So. I’ve been away a long, long time and I feel like I owe you an explanation. More than that, I feel like I owe you some advice on what I’ve just come out of because I know from working with other writers that this isn’t an uncommon problem. Things in my personal bubble got shaken violently back in the before times and I cracked under the pressure. I was suffering from severe depression and anxiety due to the situation which is still near and dear enough to me that I can’t really touch it yet.
But today I’m back and I want to help you. I live to help you, believe it or not.
I know, I was surprised, too.
A Long History of Writers and Depression
I’m not actually going to review this case by case, but there’s a weird sort of a romanticism of the tie between mental illness and creativity. I don’t have any useful studies or stats on this, but I’ve noticed that most of the writers and artists I know personally suffer from some mighty unworldly demons. Some suffer needlessly, others suffer gladly and the rest put the kibosh on that shit however they can. This is why writers turn to drugs, drinking, even chain smoking and other unhealthy, obsessive behaviors.
This level of self-loathing is not normal. But we live it every day and it tricks us into thinking it is. We’re not super human, we’re just human.
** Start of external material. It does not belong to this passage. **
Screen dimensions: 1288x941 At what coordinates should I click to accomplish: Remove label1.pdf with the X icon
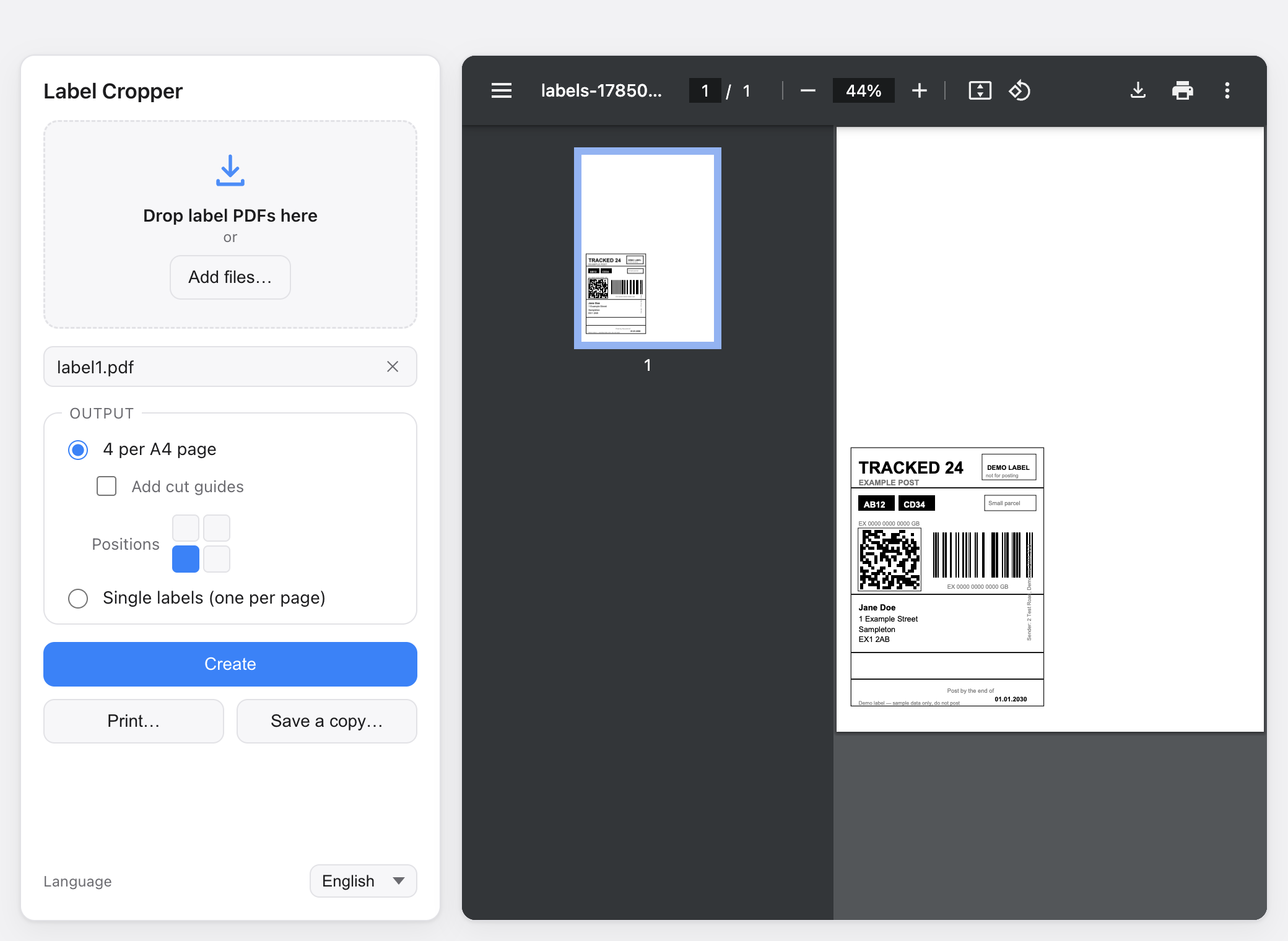(x=393, y=366)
There’s nothing about mental illness that makes you more creative than the next guy — so stop fantasizing about it, for fuck’s sake.
I had a poetry professor way back in the day who once told us that he admired people who were depressed because they obviously had so much to draw from. So much what? So much exhaustion and mental fatigue and sheer self-hatred? He clearly had never suffered from a mental illness to say something so fucking heartless. His wife had just killed herself by hanging, so I mean, I gave the guy a pass… but that ugly thought has stuck with me even though I’ve lost so many beautiful and lovely memories.
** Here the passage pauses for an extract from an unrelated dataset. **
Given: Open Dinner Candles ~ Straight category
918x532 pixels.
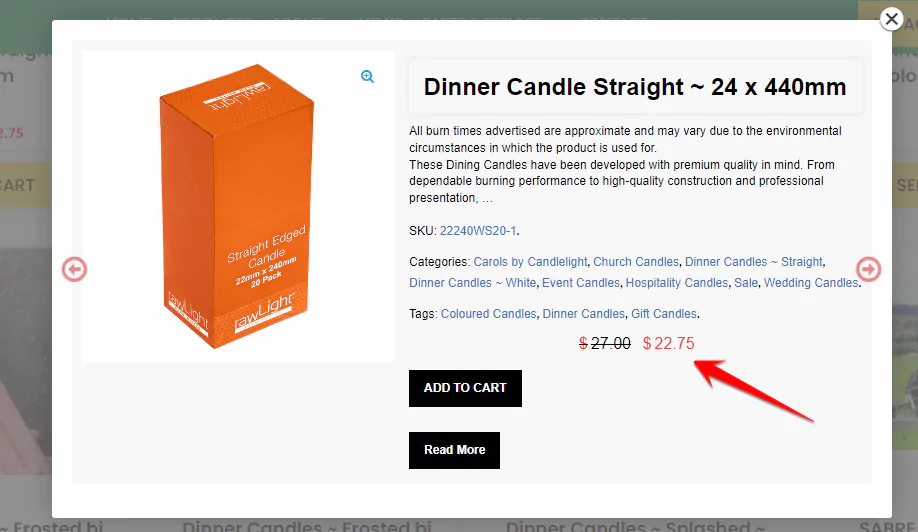Looking at the screenshot, I should click(x=754, y=262).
I was in a very dark place recently. I was groping for anything in the nothing and although I was functioning, I wasn’t thriving and I couldn’t see beyond the moment I was in. I was showering once a week and neglecting my friends and connections and crying at the drop of a hat and it was just. not. right. I’ve seen so many writers go through the same thing and I never really knew what to tell them — how to help them — because I hadn’t lived it.
But now I have and now I can. I can see it so clearly because I just got pulled out of the fire. Don’t get me crying again, but I had some very dear ones who never gave up on me. And that’s the trick, I think. When you’re groping in the darkness, finding a hand, any hand, that will pull on you until you can see even a slit of light is the biggest gift. It feels like they’re nosing in, like they’re too much in it all, and maybe that’s because of how isolating the darkness is. It’s a thankless job, but they do it gladly because they’ve been there, or just maybe because they love you.
I know you can’t feel it or understand it right now, but you are loved. So, so much. Someone out there is ready to throw themselves in front of a bullet for you or to endure you endless emotional jabs just to drag you to salvation. They’re a little like tugboats that way. Squishy meaty tugboats.
If You’re Stumbling in the Darkness
Writers, there’s no shame in suffering. There’s no reason to hide. Take a chance, scream it out — yell, “I’m fucking hurting!” or “I can’t feel any fucking thing!” or even “I don’t know what’s wrong, but I’m not myself!” Someone will hear you if you yell it loud enough. Like a man being chewed on by squids, you have to shout at the top of your lungs. If you’re afraid to tell your friends and family, call a doctor. Doctors are like firemen, they’re there to help you, even if you don’t believe it in the moment.
A lot of family practice Docs will set you up with a therapist and some anti-depressants or anti-anxiety meds. It can take a few weeks to adjust, but I promise they won’t change you forever. Your creative spark will be there when you recover and it’ll be just as bright as it ever was. Even brighter, because your focus will be back where it belongs. You’ll find yourself in a new personal Golden Age.
It might not be right away, it might even take a long time, but your personal flotation devices will be there to lift you up. Your network, your family, your friends, your doctor, your therapist, your pharmacist, your fucking internet forum buddies. All those guys, they’re so incredible — and they don’t mind if you lean on them. I promise. And if they do, come find me on Facebook and I’ll introduce you to my incredible family of digital folks.
My friends — because you’re all my dearest dears –you’re never alone in this great big world. You’ve always got someone worried about you, someone who cares about you, so let them hold you up when you can’t keep going. They want to help.
I love you all and I hope you’re having a good day. If you’re struggling and need a friendly voice right now, please call 1-800-273-8255. That’s the suicide prevention hotline. They’re pretty A-OK.
PS. Sorry for the lack of “fucks” in this blog. I’ll do better next go.